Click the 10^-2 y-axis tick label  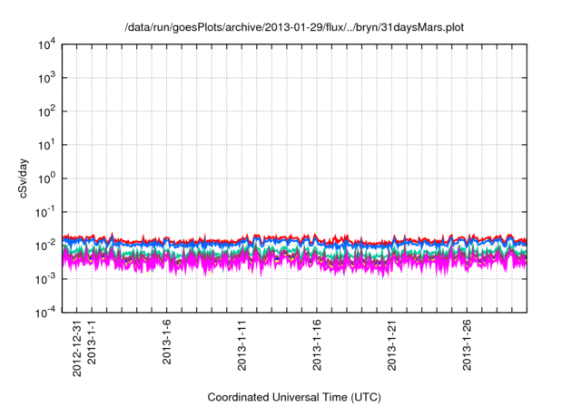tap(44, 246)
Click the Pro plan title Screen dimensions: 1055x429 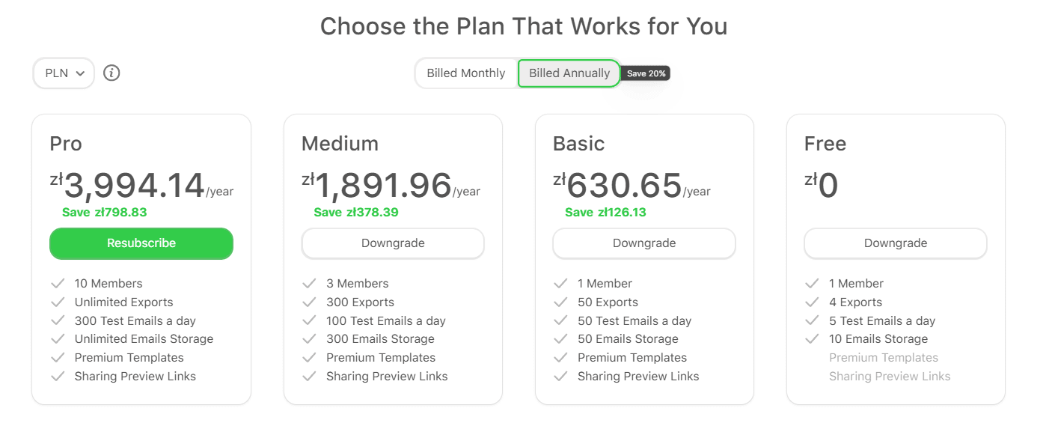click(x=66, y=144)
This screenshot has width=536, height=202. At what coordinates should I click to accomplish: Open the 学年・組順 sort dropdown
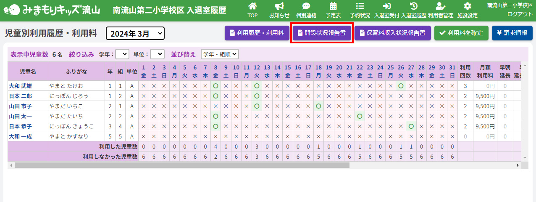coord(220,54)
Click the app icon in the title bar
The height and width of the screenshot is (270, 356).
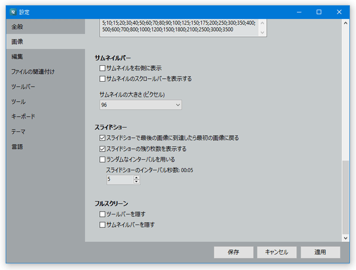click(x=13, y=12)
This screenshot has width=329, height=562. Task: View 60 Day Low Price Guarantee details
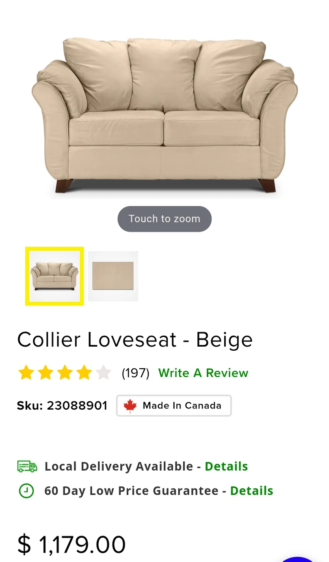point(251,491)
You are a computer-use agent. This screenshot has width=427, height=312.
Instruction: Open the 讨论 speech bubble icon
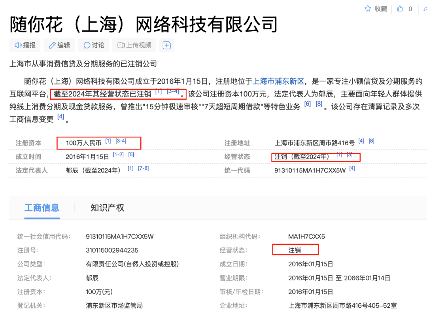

————————

Please show every line of the material that contains the string "icon".

Click the app icon in the title bar
Instruction: Open the 讨论 speech bubble icon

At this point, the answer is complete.